__Excerpt provided__:
━━━━━━
New students must spend about nine months on a wait list before starting pilot training. 

The issue? There’s no one to teach them.

“I joined about a year ago and I started noticing it the second I walked in,” said student David Hine in an interview with CBC News.

Hine joined the club a year ago and now works as a flight dispatcher.

“There’s lots of people wanting to fly and lots of planes, but not enough instructors to get through everyone right now.”

A man stands in an air hanger.
David Hine is a student and flight dispatcher at the Edmonton Flying Club. ( Christopher Mihailides/CBC)

And as travel demand increases, a lack of qualified pilots is pushing airlines off course. Pre-pandemic, around 1,100 pilot licences were issued annually to satisfy the needs of large carriers like Air Canada and WestJet, regional planes and cargo airlines. 

According to government data in 2020, less than 500 pilot licenses were awarded. That number fell below 300 in 2021, then to 238 last year. 

The Edmonton Flying Club isn’t the only place being impacted by shortages. 

The airline, Northwestern Air, formerly ran a flight school in Fort Smith, N.W.T., just above the border between Alberta and the territory.
━━━━━━
__Record set__:
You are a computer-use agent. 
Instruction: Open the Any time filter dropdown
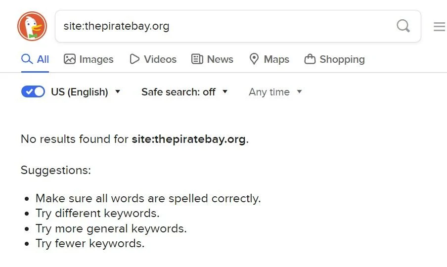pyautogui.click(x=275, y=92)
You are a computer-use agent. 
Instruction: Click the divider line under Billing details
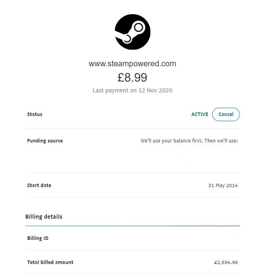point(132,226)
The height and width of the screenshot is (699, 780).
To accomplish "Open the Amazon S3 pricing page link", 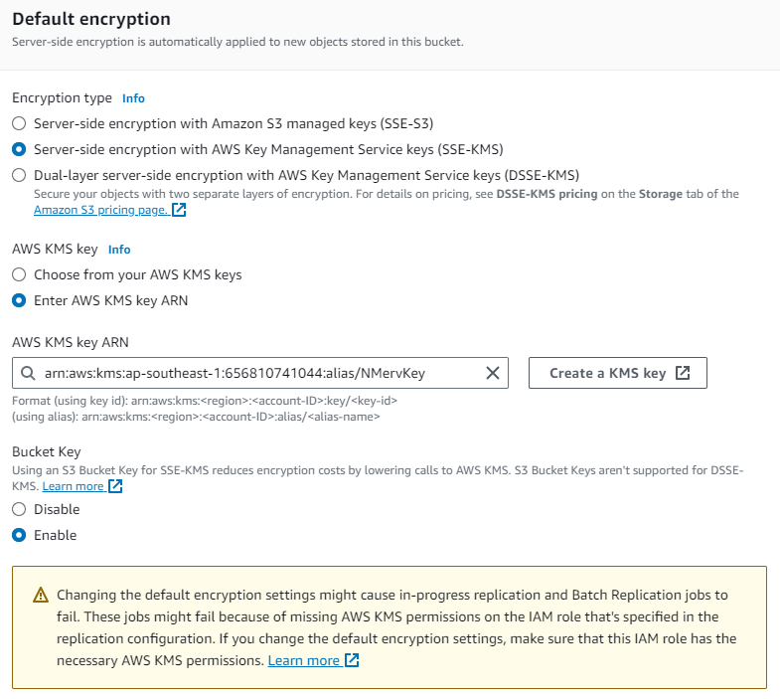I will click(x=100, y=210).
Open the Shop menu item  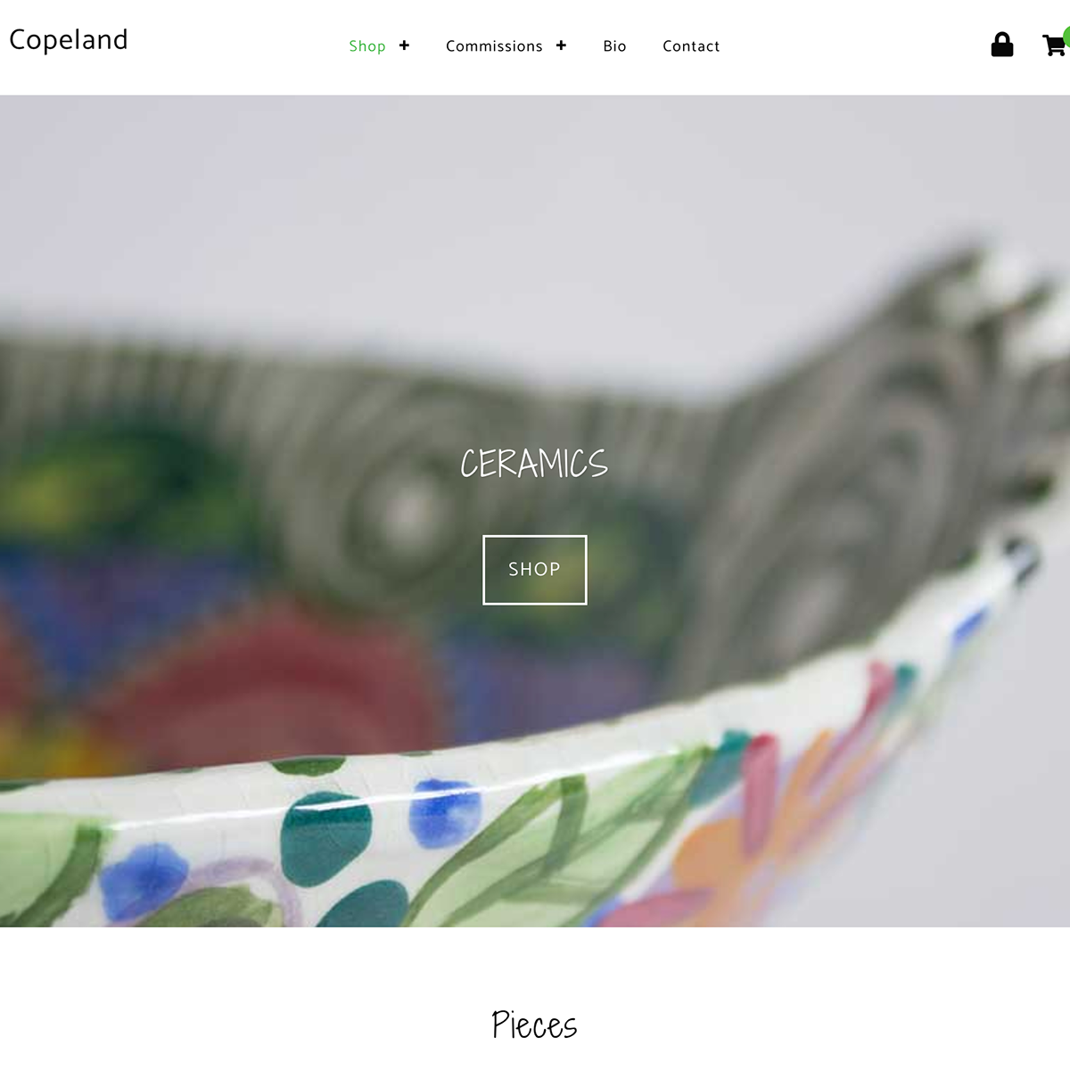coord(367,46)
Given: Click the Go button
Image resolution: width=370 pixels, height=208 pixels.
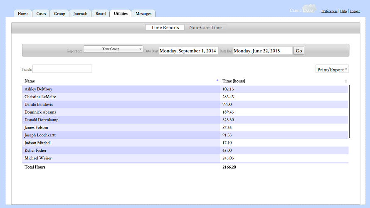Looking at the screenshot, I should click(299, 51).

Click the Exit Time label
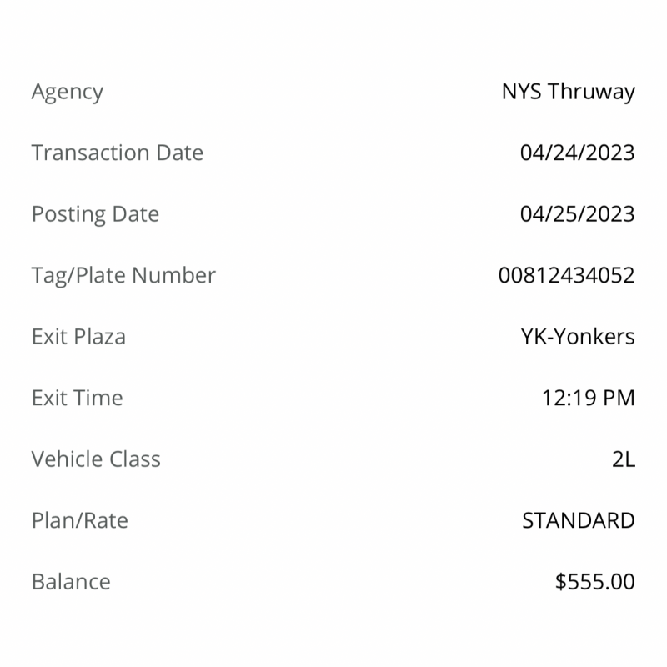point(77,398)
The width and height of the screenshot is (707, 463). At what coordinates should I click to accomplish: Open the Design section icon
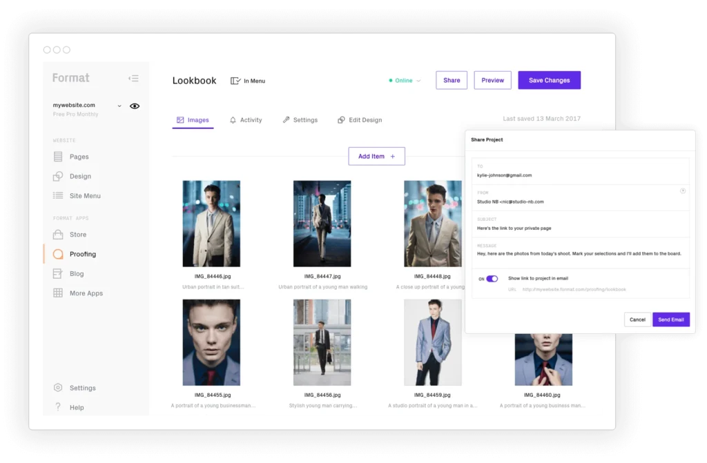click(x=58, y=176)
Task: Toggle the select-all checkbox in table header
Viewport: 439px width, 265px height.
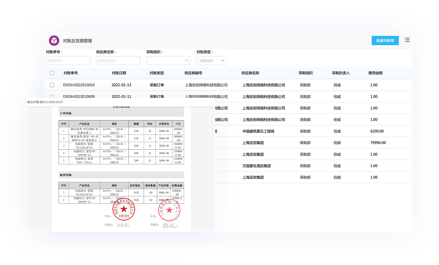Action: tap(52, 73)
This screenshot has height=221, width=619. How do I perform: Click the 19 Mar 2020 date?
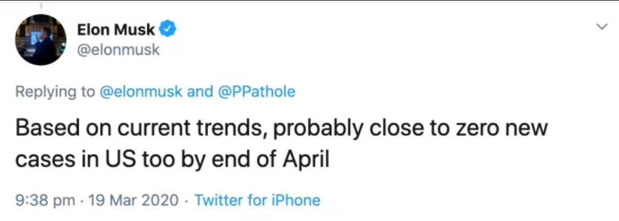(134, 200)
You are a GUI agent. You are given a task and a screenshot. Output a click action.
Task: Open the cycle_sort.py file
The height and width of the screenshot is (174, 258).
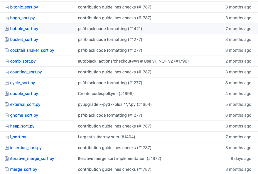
━━━━━━
__Exercise tasks__:
**a.** Name every airline mentioned in the excerpt about the shortage of flight instructors.
**b.** Return the passage from the flight instructor shortage excerpt between "New students must" and "an air hanger.", inclusive, copied word for word.

__Answers by task__:
**a.** Air Canada, WestJet, Northwestern Air

**b.**
New students must spend about nine months on a wait list before starting pilot training. 

The issue? There’s no one to teach them.

“I joined about a year ago and I started noticing it the second I walked in,” said student David Hine in an interview with CBC News.

Hine joined the club a year ago and now works as a flight dispatcher.

“There’s lots of people wanting to fly and lots of planes, but not enough instructors to get through everyone right now.”

A man stands in an air hanger.